A lightning strike in Norway has killed more than 300 reindeer, according to reports from local media. A spokesman for the Norwegian Nature Inspectorate (NNI) told NTB, the Norwegian News Agency, that 323 reindeer were found dead on Friday in an area near Hardangervidda, in the southern part of the country. In a press release published Sunday, the Norwegian Environment Agency said that 70 of the dead reindeer were calves. Officials believe that the animals were killed by lightning during a heavy thunderstorm, marking what could be the deadliest lightning strike in history.
"We’ve heard about animals being struck by lightning and killed, but I don’t remember hearing about lightning killing animals on this scale before," NNI spokesman Knut Nylend tells NTB. "We don’t know if it was one or more lighting strike; that would only be speculation."
Nylend discovered the animals in a remote part of a private hunting area, and NIN employees have been dispatched to the region to take samples from the reindeer. Hardangervidda national park is home to an estimated 10,000 wild reindeer that migrate across the region every year. Nylend speculates that the reindeer may have been killed because they are often close to one another, and "they may have gathered even closer together out of fear" during the thunderstorm.
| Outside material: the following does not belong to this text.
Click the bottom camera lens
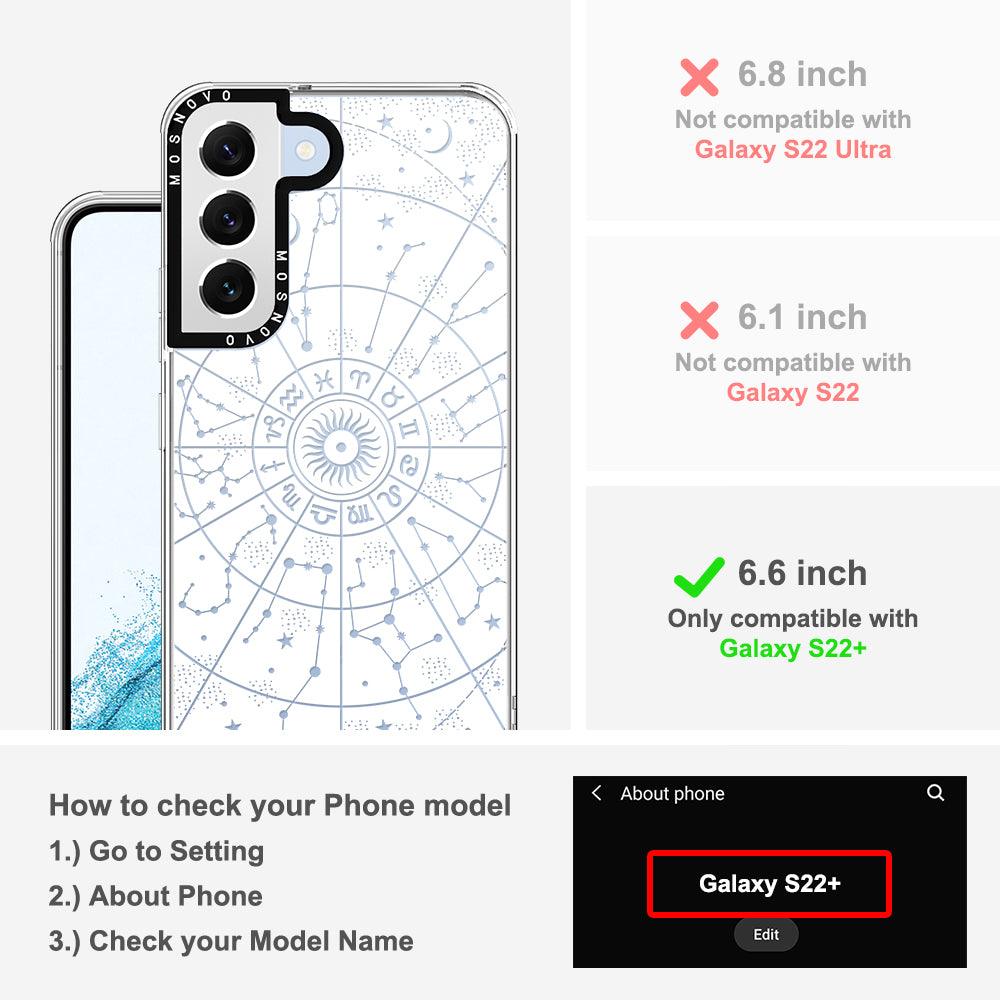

As BNO News notes, the deadliest lightning strike involving livestock occurred in 2005, when 68 cows were killed in Australia, according to the Guinness Book of World Records. The deadliest incident involving humans occurred in 1971, according to Guinness, when a lightning strike caused a Peruvian airline to crash into the Amazon, killing 91 people. The Guinness Book of World Records does not appear to track wildlife deaths due to lightning strikes.